4. Accessibility, Despite Complexity

Problem

Clinical research is inherently complex, but we wanted Smart Omix to be approachable for all researchers—regardless of their experience level. Our goal was to support both novices and experts by designing an intuitive, streamlined flow. We built in educational tools and context-sensitive guidance to help those who needed it, but ensured these resources were non-intrusive and wouldn't disrupt the workflow of experienced users.

Solution

  • Layered Informational UI: Added an informational layer on top of the core UI, revealing helpful content and tips through context-sensitive triggers to support users when needed.
    Floating information window triggered by hover
  • Step-by-Step Mini Tasks: Broke complex study creation into mini tasks with stepped guidance at key moments, providing structure and direction while preventing users from getting overwhelmed.
    Steps of creating an ePRO
  • Ghosting Future Actions: Used ghosted previews of upcoming steps and options so users could stay focused on what's next, while building awareness of the overall process.
    Choose which content to ghoast based on which step user is at, to help them build expectation without being overwhelming

5. Building Transparency and Trust

Problem

Digital platforms can feel impersonal, so we focused on keeping researchers and participants connected.
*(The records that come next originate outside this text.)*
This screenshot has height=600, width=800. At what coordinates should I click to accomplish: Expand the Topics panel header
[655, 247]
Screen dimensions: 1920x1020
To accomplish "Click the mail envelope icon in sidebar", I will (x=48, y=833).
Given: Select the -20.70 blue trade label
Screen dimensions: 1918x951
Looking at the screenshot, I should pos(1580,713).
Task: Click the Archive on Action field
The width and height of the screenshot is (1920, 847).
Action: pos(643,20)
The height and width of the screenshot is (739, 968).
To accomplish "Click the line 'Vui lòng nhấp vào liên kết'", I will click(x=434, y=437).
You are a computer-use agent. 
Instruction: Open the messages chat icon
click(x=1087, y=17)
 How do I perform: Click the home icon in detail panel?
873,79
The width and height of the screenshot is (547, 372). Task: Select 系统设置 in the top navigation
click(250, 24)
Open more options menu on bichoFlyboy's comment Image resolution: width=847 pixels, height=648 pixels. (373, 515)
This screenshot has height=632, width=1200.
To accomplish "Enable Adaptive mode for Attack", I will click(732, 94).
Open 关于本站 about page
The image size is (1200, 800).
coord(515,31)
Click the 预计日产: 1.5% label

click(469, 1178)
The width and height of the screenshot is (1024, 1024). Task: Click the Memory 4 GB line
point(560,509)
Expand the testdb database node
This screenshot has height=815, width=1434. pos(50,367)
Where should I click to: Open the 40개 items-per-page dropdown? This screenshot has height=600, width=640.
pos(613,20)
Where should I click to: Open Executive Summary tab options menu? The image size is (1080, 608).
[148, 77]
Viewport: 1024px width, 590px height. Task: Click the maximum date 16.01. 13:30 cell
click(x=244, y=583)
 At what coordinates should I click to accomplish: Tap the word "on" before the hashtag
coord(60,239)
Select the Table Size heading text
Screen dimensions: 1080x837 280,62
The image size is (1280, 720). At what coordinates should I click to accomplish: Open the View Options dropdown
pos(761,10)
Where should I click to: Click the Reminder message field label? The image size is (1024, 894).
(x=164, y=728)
Traditionally, in-flight studies often behave like a black box: researchers have limited visibility and control once a study is underway. We wanted to change that by ensuring researchers could easily review progress and make necessary adjustments at any point, as well as reach out to participants if needed.

Solution

  • Built in notifications and alerts so researchers could track progress and participant needs
    Notify researchers of the participants needing attention
  • Created dashboards for actionable insight across participant groups
    Dashboards allow researchers to view study data from various angles

04 — Execution & Results

Execution Principles

Strong early product architecture, a cohesive vision, and disciplined synthesis of stakeholder input were key to scaling Smart Omix.

Designed for edge cases

Built flows for critical scenarios from the start

Full-cycle ownership

Led usability testing and iteration, drove roadmap alignment

Consistency over novelty

Prioritized predictable patterns to reduce learning curve and support needs

Results

Smart Omix expanded access to clinical research, enabling greater complexity, rapid iteration, and real engagement on a platform built for scale from day one.

Reflections

  1. Set up for scale: A big-picture, scalable structure from the outset saves major headaches down the line and ensures smooth transitions as the product grows.
  2. Go beyond UI/UX: True product design means understanding domain, user pain points, compliance, engineering costs, and feasibility.
  3. Own the design: Stakeholder feedback is critical, but the designer must synthesize and make the final call with confidence.
  4. Prioritize consistency: Design consistency across both broad concepts and the smallest details matters most, especially in complex or phased products.